Raising the $7 million to open the doors of the 144,000-square-foot manufacturing facility in 2014 wasn’t easy, and it was helped by a vote of confidence by Onefire Holding Co., the investment unit of the Muscogee (Creek) Nation.
According to an account in the Tulsa World, “Citizens Bank of Oklahoma lent the company about $5 million of the required funds on the contingency that Big Elk could raise around $2 million in private capital.
“Big Elk succeeded, with Onefire Holding Co. and NewRoad Ventures acting as the leading private investors.”
As a result, Big Elk regularly reaches out to the Muscogee (Creek) Nation for potential personnel. Hager described one Native hire who started as a janitor and worked his way up to welder.

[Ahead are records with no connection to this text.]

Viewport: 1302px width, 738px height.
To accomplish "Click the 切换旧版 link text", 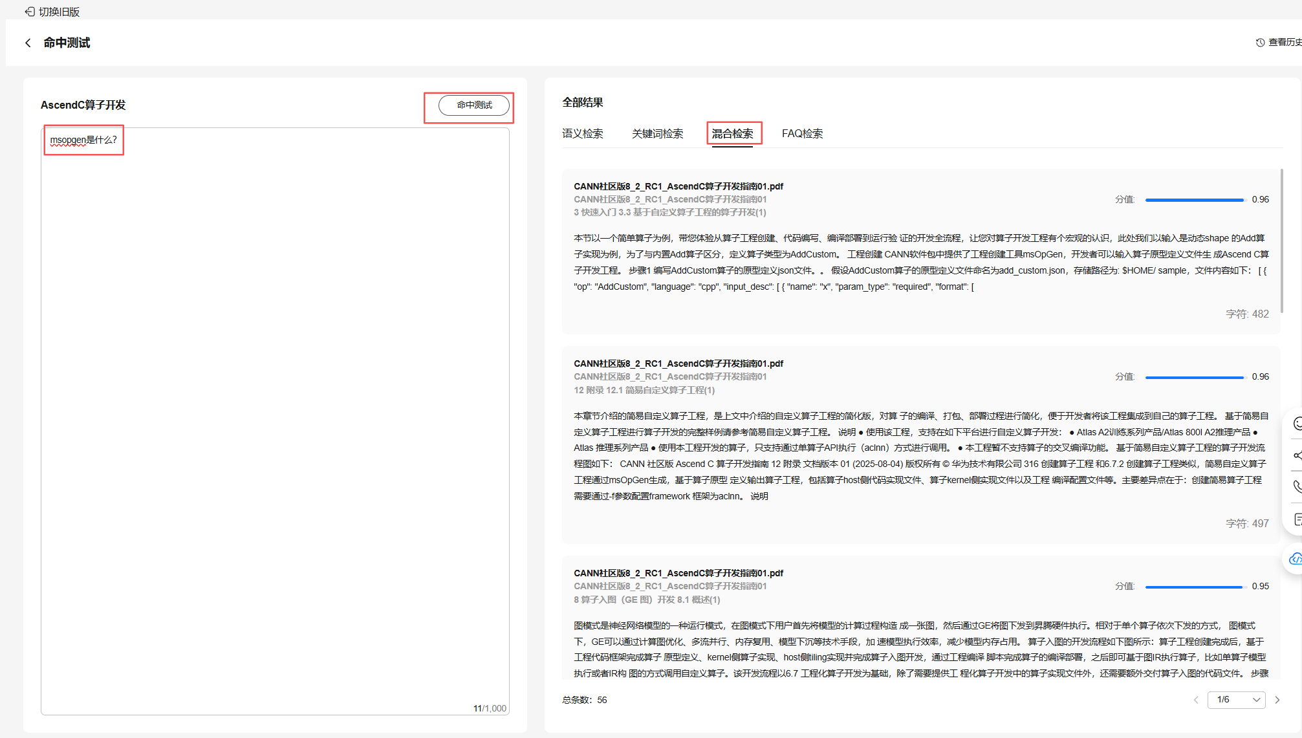I will point(59,12).
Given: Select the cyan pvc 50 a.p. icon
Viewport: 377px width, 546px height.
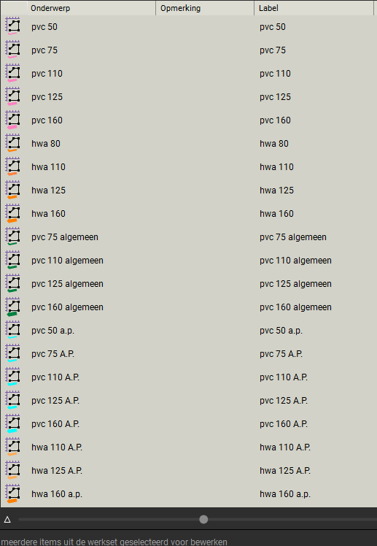Looking at the screenshot, I should coord(13,330).
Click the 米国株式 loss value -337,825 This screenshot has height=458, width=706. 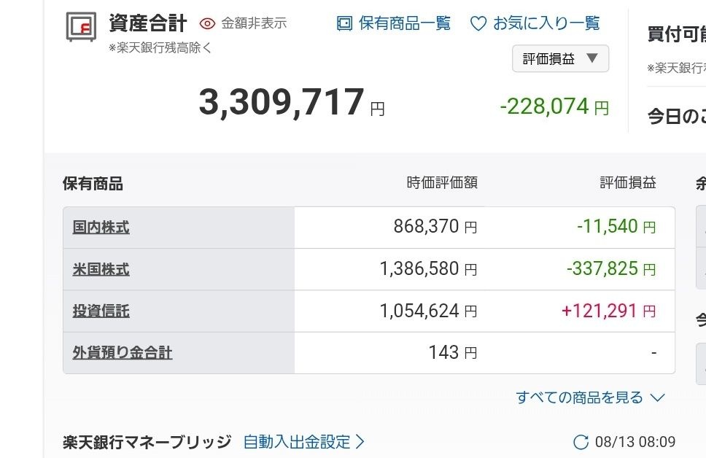(x=602, y=269)
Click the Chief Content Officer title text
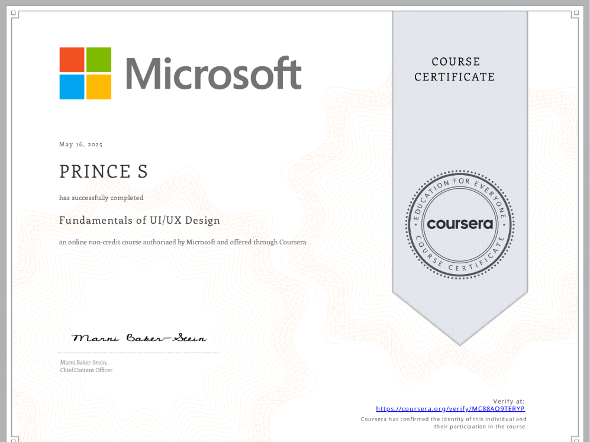This screenshot has width=590, height=442. pyautogui.click(x=86, y=370)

With its anticipated expansion, Big Elk is thinking big. It is building big, too. The things it manufactures for the oil and gas (mostly gas) pipeline industry are huge, carbon steel parts as big as semis.
Some of their products and services include:
- Precision meter tubes.
- Meter skids.
- Control valve skids.
- Pig launchers and receivers.
- Fuel gas skids.
- Electronic flow measurement and gas quality analysis.
Big Elk also touts its manufacturing plant, which has more than 100,000 square feet of shop space. “Three large fabrication bays allow us to work at an increased capacity, and still have room to fast-track projects,” it says.
The firm’s paint booth is one of the largest and best equipped in the industry, the firm says. It is also proud of a well-stocked warehouse. “We keep a safety stock of common material so that we have it on hand when we need it.”
Hager is thoughtful about the issues that Native people have had with pipelines and feels having Native people in the business can add some sensitivity to the frequent disputes about pipeline routes.
Hager is also thoughtful about the pleasures and perils of entrepreneurship. People often think they are starting up a company for financial gain and to benefit their families. Yet in his case, the money equation first turned out to be a skirmish with bankruptcy. And as far as families go, entrepreneurs often spend so much time starting up their companies that they have little time for their families.
But after going through the ordeal, Hager is happy about the result. “After living it, I have an appreciation for how right it was,” he said.
“What kept me going is knowing [that] starting the company was what I was supposed to do.”